Przejdź do głównych treściPrzejdź do wyszukiwarkiPrzejdź do głównego menu
Reklama
piątek, 15 listopada 2024 02:43
Reklama KD Market

Biały Dom: tzw. migracja łańcuchowa kosztuje 300 mld USD rocznie

Zgodnie z danymi jakie przedstawił Biały Dom tzw. migracja łańcuchowa kosztuje podatników 300 mld dolarów rocznie, a jeden imigrant może sprowadzić do Stanów Zjednoczonych ponad 120 spokrewnionych z nim osób.

Administracja prezydenta USA Donalda Trumpa już na początku 2017 roku zapowiedziała walkę z tzw. migracją łańcuchową, argumentując, iż jest to kosztowna luka prawna pozwalająca legalnym imigrantom sprowadzić rodziny i krewnych nawet wtedy, gdy są to pracownicy niewykwalifikowani i po przyjeździe do USA zaczynają od razu korzystać ze świadczeń opieki społecznej.

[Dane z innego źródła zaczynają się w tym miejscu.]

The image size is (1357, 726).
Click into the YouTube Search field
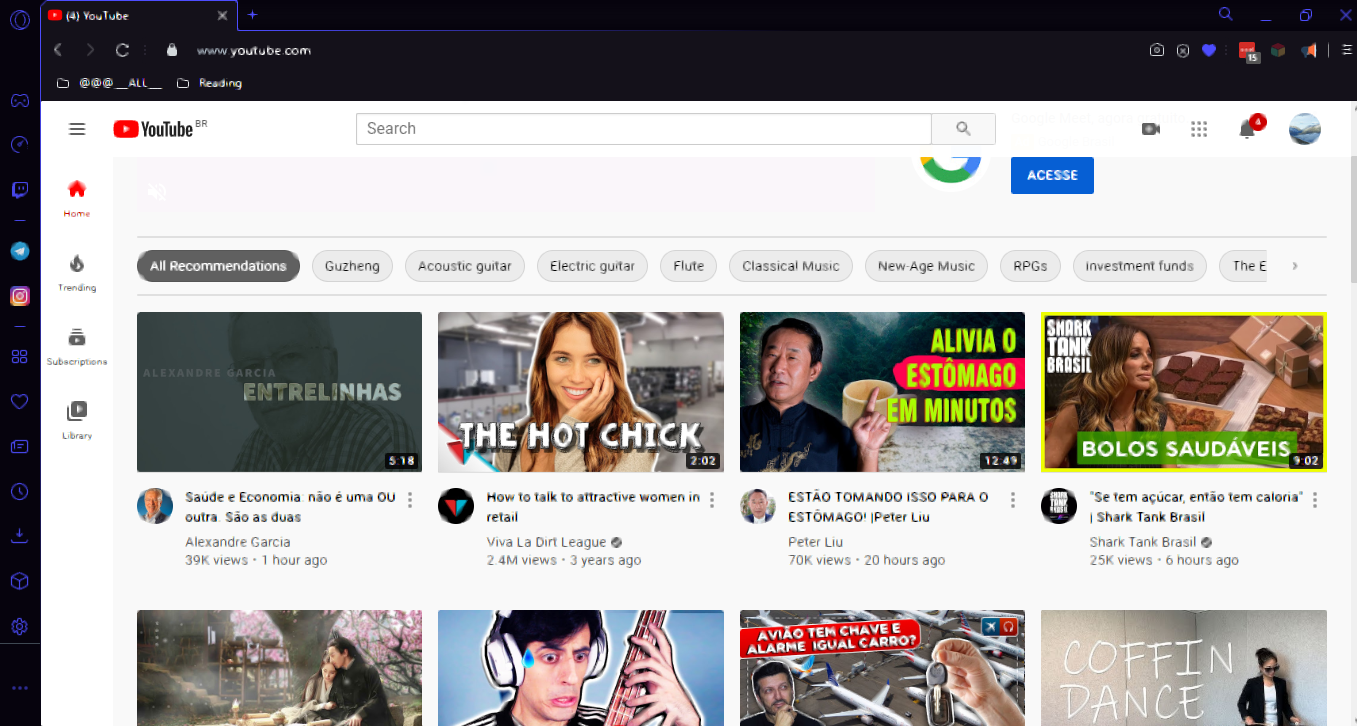point(643,129)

Biały Dom ogłosił w weekend, że nie doszukał się żadnych zalet tego systemu i ocenił, iż zdecydowana większość sprowadzanych do USA osób nie posiada żadnych kwalifikacji, a działający aktualnie system pozwala na łańcuchową migrację "bez końca".

Raport wskazuje, że jeden imigrant może legalnie sprowadzić do Stanów Zjednoczonych nawet ponad 120 osób, a podczas ostatniej dekady aż 9,3 mln imigrantów wjechało do USA jako członkowie rodzin imigrantów. 65 proc. wszystkich tymczasowych zielonych kart zostało wydanych osobom ze względu na ich więzy rodzinne z osobami przebywającymi już w USA, a nie ze względu na zapotrzebowanie rynku pracy czy status uchodźcy - głosi raport.

Administracja Trumpa ostrzegła także, że wiele z osób, które na tej zasadzie przybywa do USA, może stać się obciążeniem dla podatników, a po paru latach otrzymają one prawo do głosowania. "Czas zakończyć migrację łańcuchową" - podsumował Biały Dom.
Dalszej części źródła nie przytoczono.